Relationship between Art and Violence
“I don’t believe if someone sees a film by Tarantino, they will go and kill someone. That is stupid. But every time violence is so funny, and it’s nothing, it’s usual, there’s a danger because the humor makes it consumable. Cinema, in general, speaks of things that have nothing to do with our lives – and that makes me sick because it’s such a fantastic medium. You can really communicate with people. It’s used to make people stupid, and that’s what makes me angry.”

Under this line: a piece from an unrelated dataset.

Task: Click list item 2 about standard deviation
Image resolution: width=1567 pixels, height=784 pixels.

In contemporary film and media culture, content is often anchored in extraordinary narratives of bewilderment. The subsisting stylistic elements further distance the viewer from the prosaic universal humdrum of day-to-day lives, thereby paradoxically bringing the content closer, to the fulfillment of our cognitive desires, for never has a medium brought exceptional circumstances to such accessibility and imposed upon the viewer, such magnitude of experience that dissipates fiction and reality.

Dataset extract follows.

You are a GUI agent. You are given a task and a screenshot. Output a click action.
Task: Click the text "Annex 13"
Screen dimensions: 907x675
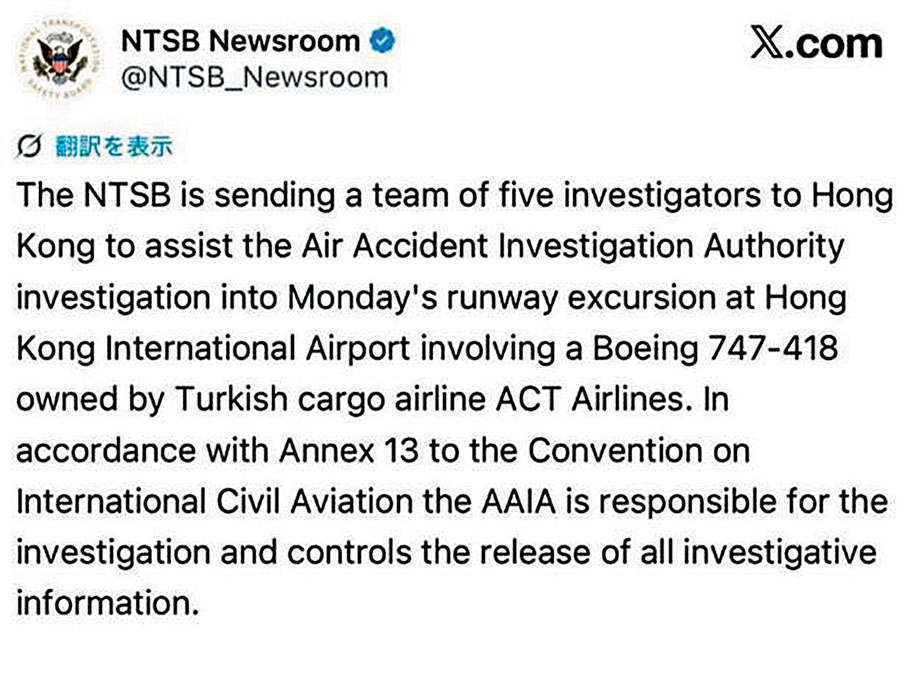tap(343, 451)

This notion of purported reality or verisimilitude that filmmakers aim at while exploring content (substance) is perforated, proliferated, and enameled through filmic devices(style), funneling the spectatorship and imprisoning the spectator in a sustained hedonistic state of consumable shock. The ubiquitous oneness of content of such nature grooms the viewer’s experience and expectations. It drastically regulates the perception of the form and meaning of anything and everything, to the level of not just sculpting moral spectrums and nonempirical ideologies but subconsciously guiding day-to-day lifestyles and interpersonal relationships of all kinds.

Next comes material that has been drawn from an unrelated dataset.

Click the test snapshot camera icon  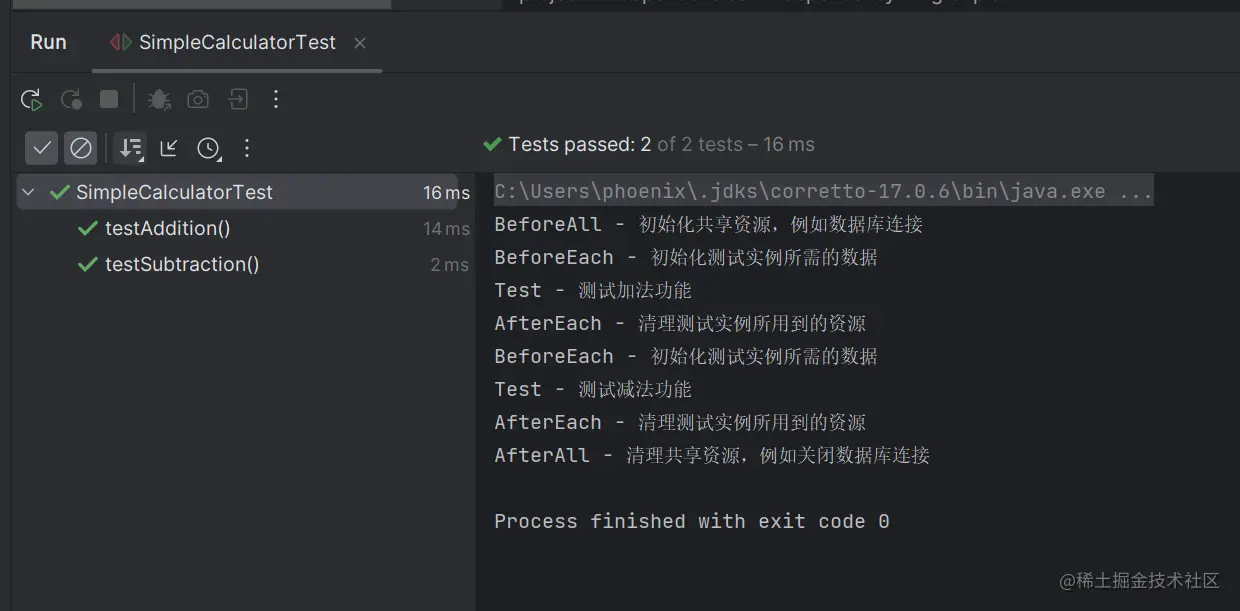[x=197, y=99]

“I don’t sit down and say to myself that I must now, at all costs, tell a story in a different way from mainstream cinema. Rather, the story I want to tell deals with themes or problems where it would be a lie to claim one had the answers. Unfortunately, there haven’t been any answers to the big problems facing humanity. Had there been, they would have been solved by now. Mainstream cinema lives off a pious lie that they can be solved. And that’s alright if you see the film as a commodity and as a consumer product because people pay to go home reassured. I don’t think the task of art is to reassure people or to offer answers to these questions, but rather to pose them in such a way that people feel encouraged to engage with them.”
– Michael Haneke
As widely viewed works that provide visceral and memorable experiences, garner scrupulous discussions, and hold the privilege of being significant unitary sources of catharsis, contemplation, and profundity that have an elementary and constitutional influence, it ennobles the makers of such works with responsibility. This responsibility demands from its makers a rigorous retrospection and investigation of their style and from the scope of substance– examination and alignment of moral spectrums. Thence, the output of the style-and-substance oneness is a model of conscientiousness, earnest expressiveness, and social responsibility, and not of platitudinal structures, hostility, and ulteriority.
“I absolutely don’t like the films in which the filmmakers take their viewers hostage and provoke them. I prefer the films that put their audience to sleep in the theatre. I think those films are kind enough to allow you a nice nap […] Some films have made me doze off in the theatre, but the same films have made me stay up at night, wake up thinking about them in the morning, and keep on thinking about them for weeks.”